BOOKS REVIEWED BY KIRKUS:

Pub Date:
ISBN: 978-1469789743
Page count: 300pp

Crafted like memoir, this fictional version of an immigrant’s journey brims with familial affection and spiritual yearning.

Abe Rutkiewicz is 8 years old when his family makes a stealthy flight from their Polish shtetl to cross the Atlantic. The year is 1901, and rumors of pogroms had driven Abe’s father to find a better life in New York. Reunited in Brooklyn, the newly renamed Roth family settles into adjusting to immigrant life: living in tenements and poverty, adapting to a rapidly changing world and sacrificing comfort so their children can realize the family’s dreams. Pickar describes Abe’s journey from childhood to adulthood in meticulous detail, and there’s little here that is revelatory. But the portrayal of this loving family’s steady rise to success is so gentle, and at times lyrical, it’s like being wrapped in an heirloom quilt: There’s a bit of must, but there are also the smells of Grandmother’s cooking and the softness achieved by the passing of time. Yet this is not simply another immigrant tale. When Abe’s trajectory follows that of the American Dream—college, Navy research during World War II, marriage and children, a college professorship—the novel turns toward his spiritual journey.
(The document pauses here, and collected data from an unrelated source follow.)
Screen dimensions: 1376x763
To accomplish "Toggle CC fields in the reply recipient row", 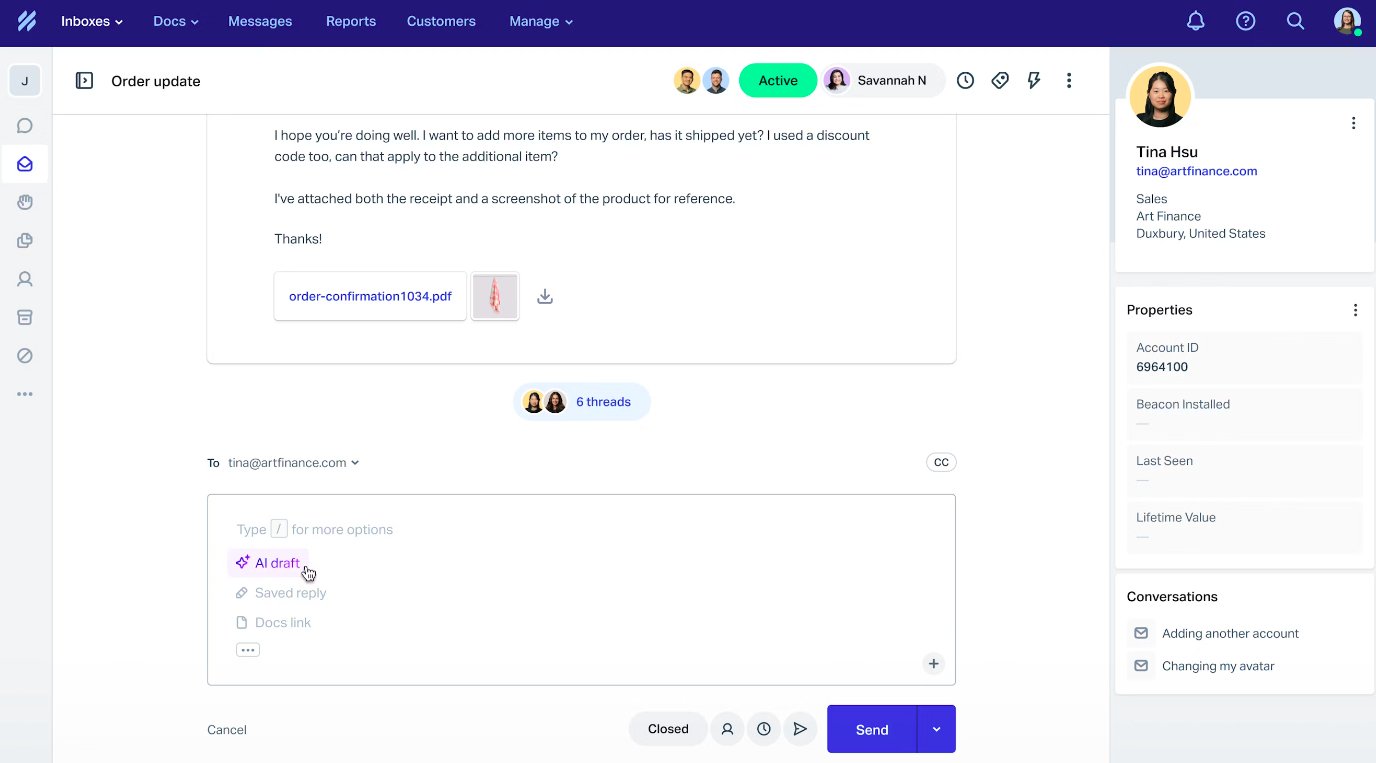I will coord(940,462).
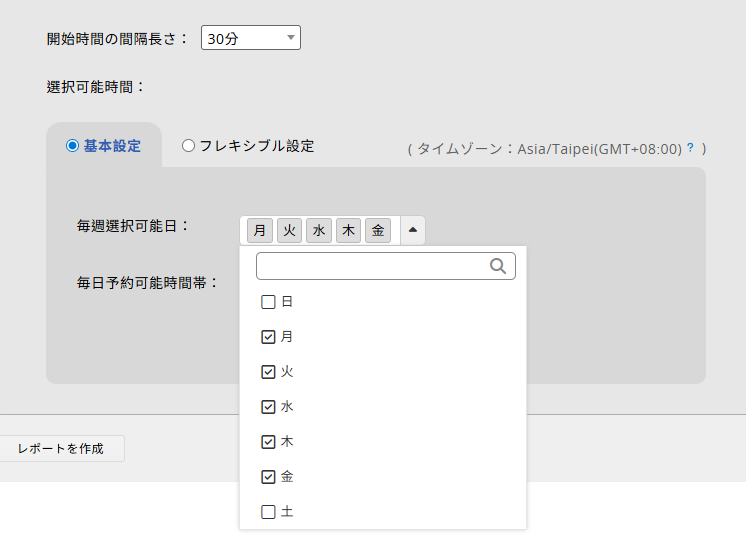Check the 日 (Sunday) checkbox
This screenshot has width=746, height=539.
(268, 302)
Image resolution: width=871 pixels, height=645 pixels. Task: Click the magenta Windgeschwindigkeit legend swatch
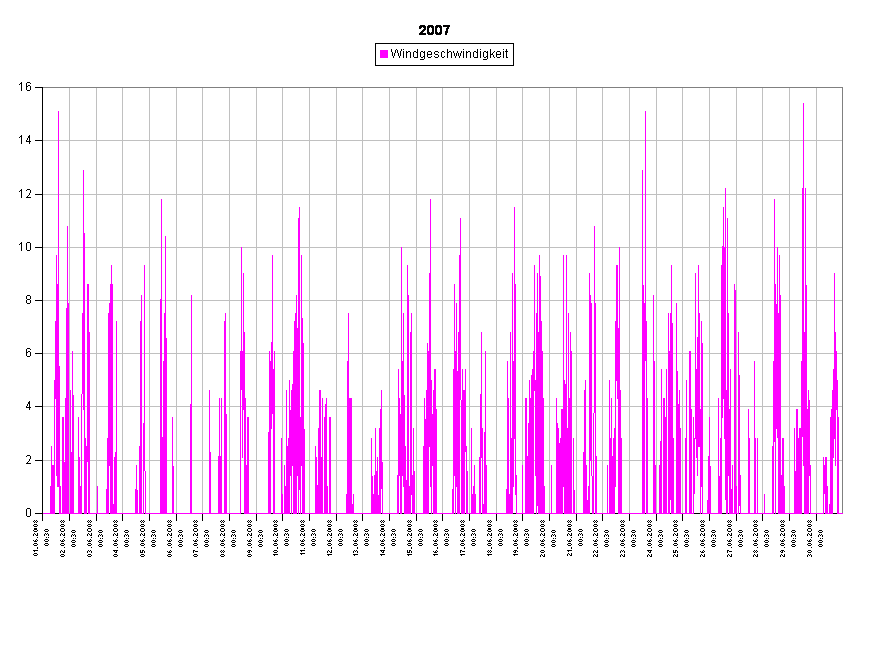click(x=384, y=54)
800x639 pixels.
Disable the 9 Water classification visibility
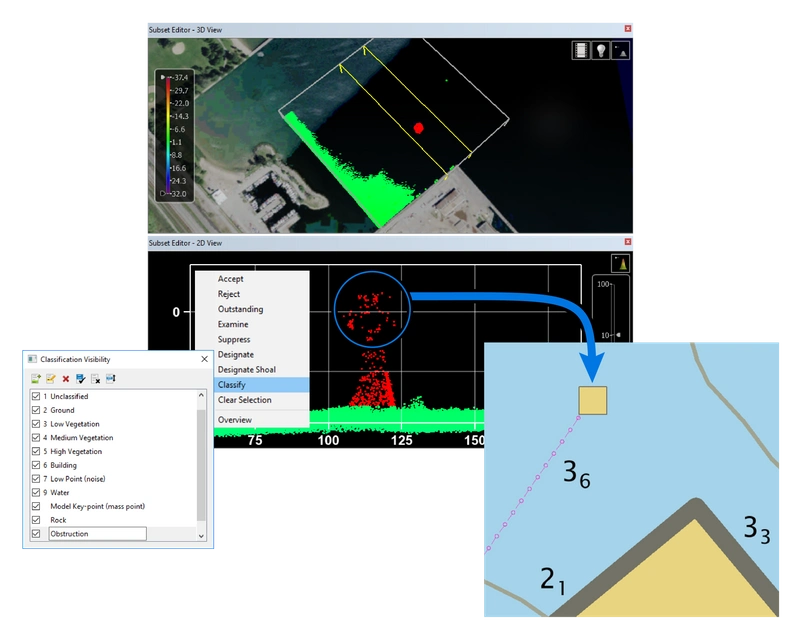click(35, 492)
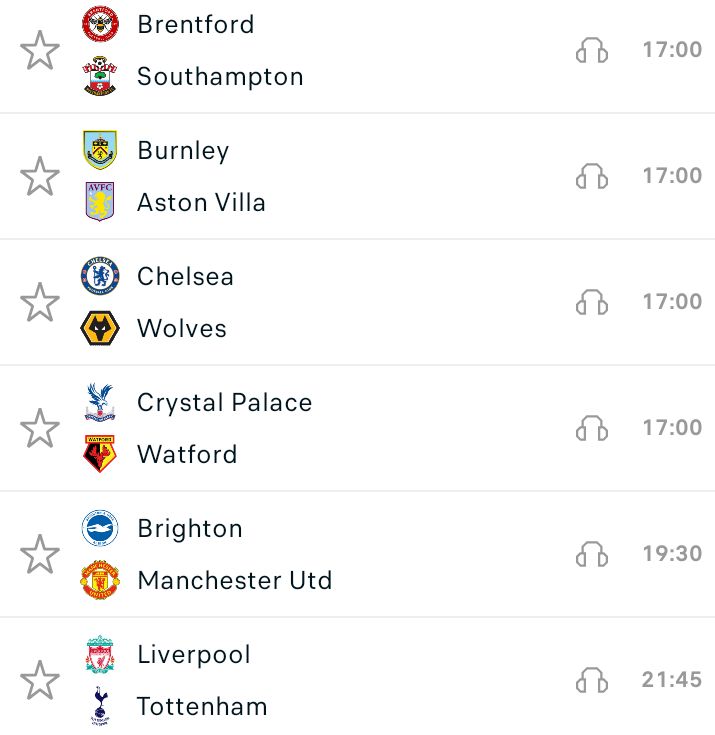This screenshot has width=715, height=735.
Task: Click the Wolves club crest
Action: coord(100,328)
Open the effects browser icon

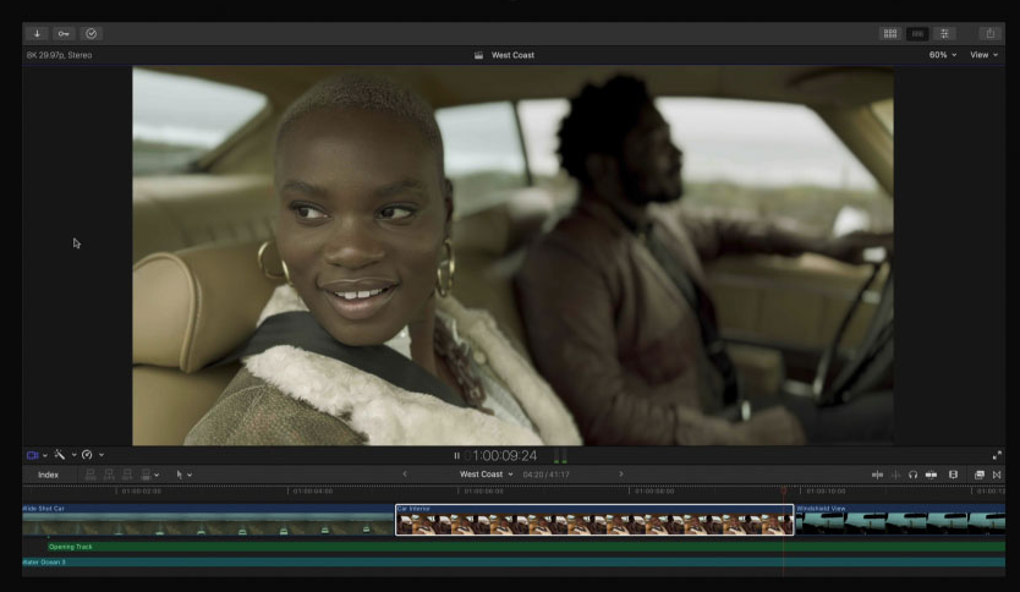(x=979, y=474)
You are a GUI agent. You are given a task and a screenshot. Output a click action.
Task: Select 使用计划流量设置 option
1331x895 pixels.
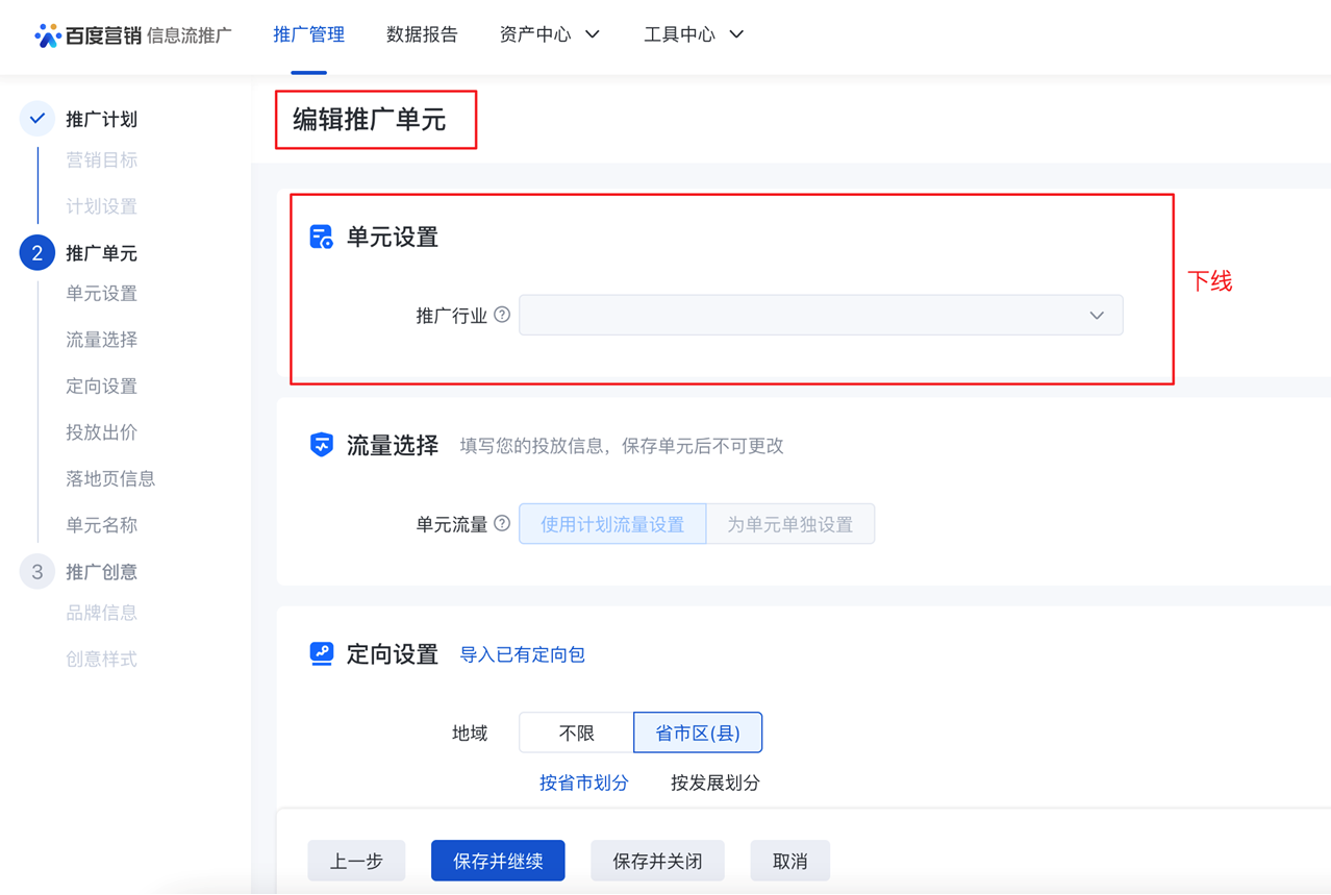pos(612,524)
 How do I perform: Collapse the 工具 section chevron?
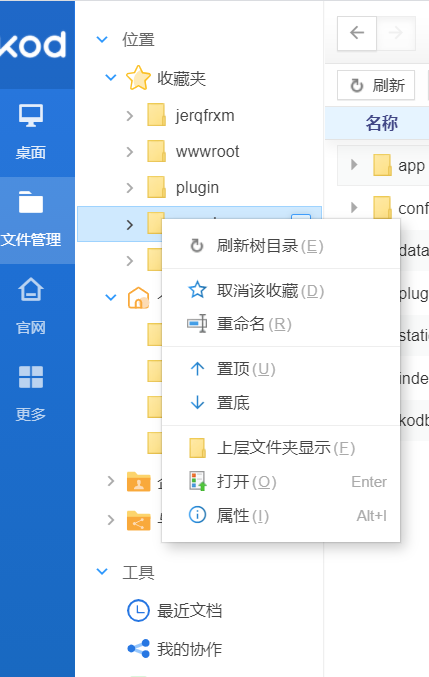[102, 572]
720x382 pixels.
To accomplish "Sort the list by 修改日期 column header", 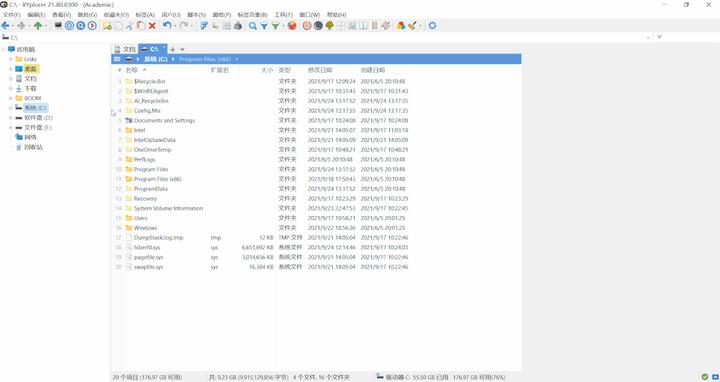I will point(320,70).
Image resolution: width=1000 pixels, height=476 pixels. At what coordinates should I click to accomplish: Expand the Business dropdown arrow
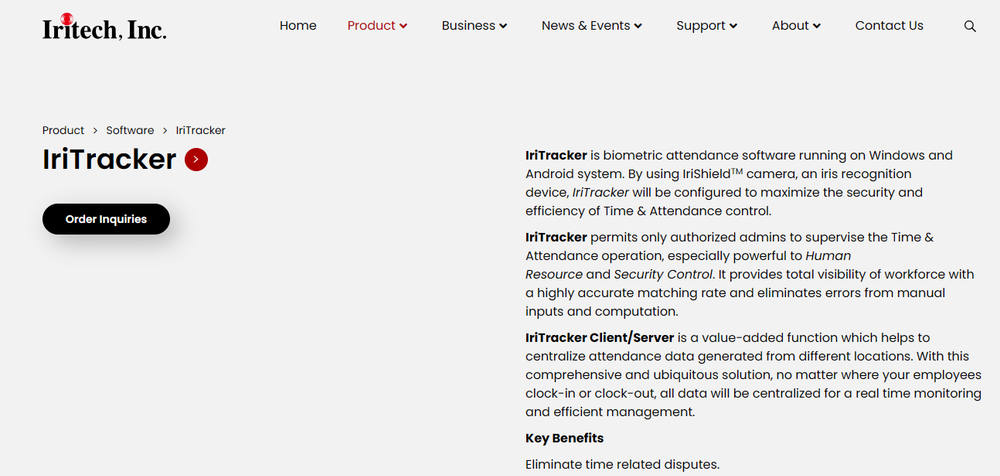pyautogui.click(x=504, y=26)
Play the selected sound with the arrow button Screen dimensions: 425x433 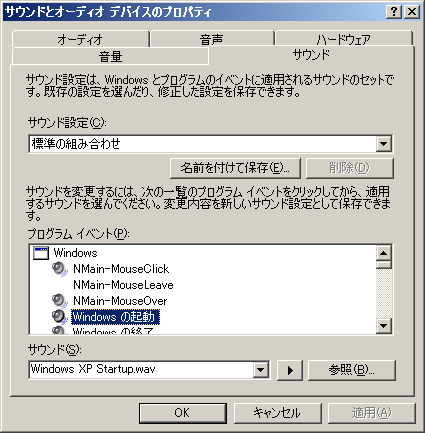click(290, 370)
Early on, Jacob Roth’s rigid orthodoxy turns his Abe toward mathematics and science and, as he became more fluent in the philosophy of Spinoza and the nature of physics, toward the question of religion and its purpose. When asked what is the greatest mystery to a physicist, Abe responds, “why there is something, instead of nothing.” Contemplating the relationship between God and nature, Abe is drawn toward the Unitarian-Universalist Church, where he finds a harmonious balance of science and faith. Meanwhile, life goes on, babies are born, family members depart and an aging Abe and wife Rosie spend more time in nature, finding peace in the beauty of the Appalachian Trail. The ending is inevitable and yet still may evoke tears.

A thought-provoking, comforting story that will likely inspire readers to ponder their family history, their spiritual beliefs and even the universe.